In the past, Lawler’s in-ring ability was sometimes cited by his peers as as only average–not good enough to be NWA champion. But those critics usually had not worked with Lawler much. Longtime champ Harley Race despised Lawler in the ’70s for the King’s shameless self-promotion at the NWA’s expense–such as the aforementioned photo shoot with the belt despite not actually winning it. In his shoot interview, Race claims that Lawler was below average and that even Hulk Hogan was a better technical wrestler than Memphis’ number-one son. I can’t help but think Harley’s personal animosity toward Lawler is influencing his opinion. The Race/Lawler 60-minute draw from 1977 was fantastic–as good as any bout I’ve seen involving the eight-time World champion. Dutch Mantell, who wrestled both men, says Race was “OK” in the ring and nothing more.

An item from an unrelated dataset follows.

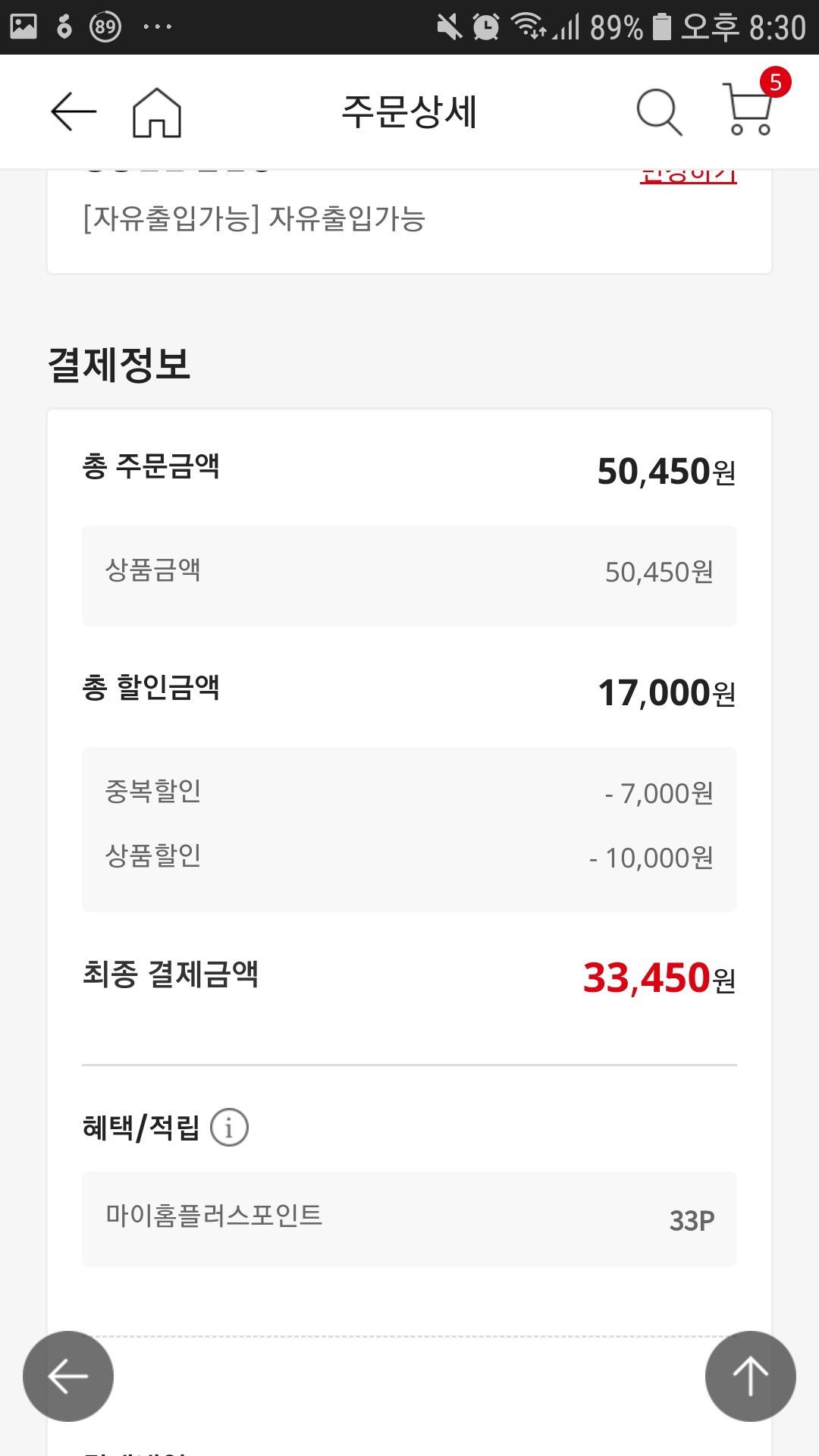This screenshot has width=819, height=1456.
Task: Tap the alarm clock status icon
Action: click(x=485, y=27)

Veterans like Mantell and Jimmy Valiant, who both feuded with Lawler for years, rave about his ability, saying he was one of the best. Though biased, Jarrett calls his longtime star the best overall worker he ever saw. Before Brisco’s death, I asked the former NWA World champ about his bouts with Lawler. Brisco replied that he thought Lawler was “very underrated” in the ring and that “Jerry and I had great matches.” In Terry Funk’s bio, More Than Just Hardcore, the Funker puts over Lawler: “There’s none better at conniving or manipulating than Jerry, and I mean that as a compliment. Thank God he’s never had a reason to put a dagger in my back. Lawler, right now, could step in a WWE ring, get on the microphone and cut as good a promo as the top 10 percent. He can also throw a better punch than 99.9 percent of anyone working today.” Nick Bockwinkel, with whom Lawler had several memorable bouts for the AWA World title, told Wade Keller in a TORCH Talk interview years back that “Lawler is very talented” and it was “a shame Lawler didn’t catch on with a larger promotion.”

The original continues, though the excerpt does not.